Some theoretical approaches try to explain the origins of individual as well as cross-national differences in environmental attitudes (see review in Franzen & Meyer, 2010), but there is still, for instance, an unresolved debate in environmental sociology as to how a nation's wealth as well as individual prosperity is related to environmental concern. Some research focuses on sociodemographic effects such as age and gender. Empirical studies find that women display higher environmental concern than men even after controlling for their income or educational background (e.g. Zelezny et al., 2000).
Many previous studies focus on the development of environmentally sensitive attitudes in youth, and on the effectiveness of various experiences, media, and programmes in developing these attitudes (e.g. Eagles & Demare, 1999; Tikka, Kuitunen & Tynys, 2000; Bogner, 2000).
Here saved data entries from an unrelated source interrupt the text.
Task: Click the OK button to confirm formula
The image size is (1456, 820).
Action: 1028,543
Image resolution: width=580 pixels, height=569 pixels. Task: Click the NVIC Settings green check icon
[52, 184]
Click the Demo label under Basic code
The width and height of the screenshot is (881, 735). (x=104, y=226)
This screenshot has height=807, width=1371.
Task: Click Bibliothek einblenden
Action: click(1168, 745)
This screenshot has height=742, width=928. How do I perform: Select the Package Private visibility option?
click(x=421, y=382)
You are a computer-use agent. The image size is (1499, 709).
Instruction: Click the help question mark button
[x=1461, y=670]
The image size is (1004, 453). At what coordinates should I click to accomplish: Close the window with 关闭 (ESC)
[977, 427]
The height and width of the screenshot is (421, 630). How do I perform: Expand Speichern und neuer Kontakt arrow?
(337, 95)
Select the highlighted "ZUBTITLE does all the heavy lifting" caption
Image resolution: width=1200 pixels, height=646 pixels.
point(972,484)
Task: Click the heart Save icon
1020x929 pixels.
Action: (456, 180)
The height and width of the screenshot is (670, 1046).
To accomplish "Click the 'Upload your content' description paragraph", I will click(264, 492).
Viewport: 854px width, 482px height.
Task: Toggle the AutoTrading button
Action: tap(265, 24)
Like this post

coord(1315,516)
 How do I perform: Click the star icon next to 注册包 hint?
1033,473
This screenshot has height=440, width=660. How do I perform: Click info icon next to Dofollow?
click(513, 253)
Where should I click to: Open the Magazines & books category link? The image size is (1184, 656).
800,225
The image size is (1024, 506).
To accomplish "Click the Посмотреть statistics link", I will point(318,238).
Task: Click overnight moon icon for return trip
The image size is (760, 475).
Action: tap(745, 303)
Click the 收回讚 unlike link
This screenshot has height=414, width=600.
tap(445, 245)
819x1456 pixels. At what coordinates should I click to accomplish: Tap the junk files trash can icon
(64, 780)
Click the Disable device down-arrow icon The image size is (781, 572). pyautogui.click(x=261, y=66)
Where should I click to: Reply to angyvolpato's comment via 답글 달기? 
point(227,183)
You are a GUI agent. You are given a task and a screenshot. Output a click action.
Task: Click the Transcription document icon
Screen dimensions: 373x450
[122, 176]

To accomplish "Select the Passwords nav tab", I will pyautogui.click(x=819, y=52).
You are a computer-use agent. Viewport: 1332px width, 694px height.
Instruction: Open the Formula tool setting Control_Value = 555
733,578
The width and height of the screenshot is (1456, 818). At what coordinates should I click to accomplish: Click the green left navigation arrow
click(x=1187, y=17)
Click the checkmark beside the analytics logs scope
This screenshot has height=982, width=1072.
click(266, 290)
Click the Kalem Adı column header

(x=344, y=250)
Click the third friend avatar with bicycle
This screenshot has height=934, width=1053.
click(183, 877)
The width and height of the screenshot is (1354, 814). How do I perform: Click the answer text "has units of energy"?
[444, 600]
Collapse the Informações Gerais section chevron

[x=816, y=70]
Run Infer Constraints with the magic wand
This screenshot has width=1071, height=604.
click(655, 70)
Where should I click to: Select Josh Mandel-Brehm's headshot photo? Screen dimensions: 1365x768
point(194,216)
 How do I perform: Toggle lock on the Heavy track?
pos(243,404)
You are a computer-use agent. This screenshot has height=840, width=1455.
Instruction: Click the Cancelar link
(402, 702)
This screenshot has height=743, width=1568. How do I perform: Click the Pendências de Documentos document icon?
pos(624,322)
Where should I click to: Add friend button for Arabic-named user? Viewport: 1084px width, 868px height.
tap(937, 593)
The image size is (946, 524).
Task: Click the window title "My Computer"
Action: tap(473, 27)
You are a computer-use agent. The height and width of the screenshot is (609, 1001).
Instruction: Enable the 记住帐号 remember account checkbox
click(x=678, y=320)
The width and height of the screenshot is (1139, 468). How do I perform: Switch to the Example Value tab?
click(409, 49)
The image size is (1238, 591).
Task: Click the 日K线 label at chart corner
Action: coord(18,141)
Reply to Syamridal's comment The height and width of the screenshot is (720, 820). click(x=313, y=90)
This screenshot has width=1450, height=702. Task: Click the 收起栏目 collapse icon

In their study of 6th-grade students, Eagles & Demare (1999) find that positive attitudes towards the environment correlate with talking about the environment at home, watching nature films and reading about the environment. Tikka, Kuitunen and Tynys (2000) find that students who feel concerned about environmental issues participate in many nature-related activities. Other studies as for instance Palmer et al. (1998), Chawla (1998), Korhonen and Lappalainen (2004), indicate that positive experiences with nature in childhood are amongst the most significant life experiences in the formation of EA. Studies in environmental education point out that teaching in outdoor settings as natural areas for instance develops pupils environment awareness and has a positive influence on pupils' EA (Bogner 1998, 2000, Bogner & Wiseman, 2004; see for a review, Erdogan, Usak, & Bahar, 2013).
Some studies investigate the possible influence of values or beliefs (see review in Kasser, 2011). Neither membership of any given religious denomination, nor the intensity of religious participation seem to be linked to environmental concern. Among values, altruism is a possible candidate for the association with concern for the environment (Stem & Dietz, 1994). In their study obtained from university students in 14 countries, Schultz and Zelezny (1999) try to make links between environmental attitudes and value priorities from Schwartz's model of universal human values (1994), consisting of 10 human values types (Self-Direction, Stimulation, Hedonism, Achievement, Power, Security, Tradition, Conformity, Benevolence, Universalism) ordered along two major axes: openness to change vs. conservation and self-enhancement vs. self-transition. Results show that ecocentric attitudes (corresponding to strong Preservation and
weak Utilization in the 2-MEV) were significantly related to universalism (positively) and power (negatively).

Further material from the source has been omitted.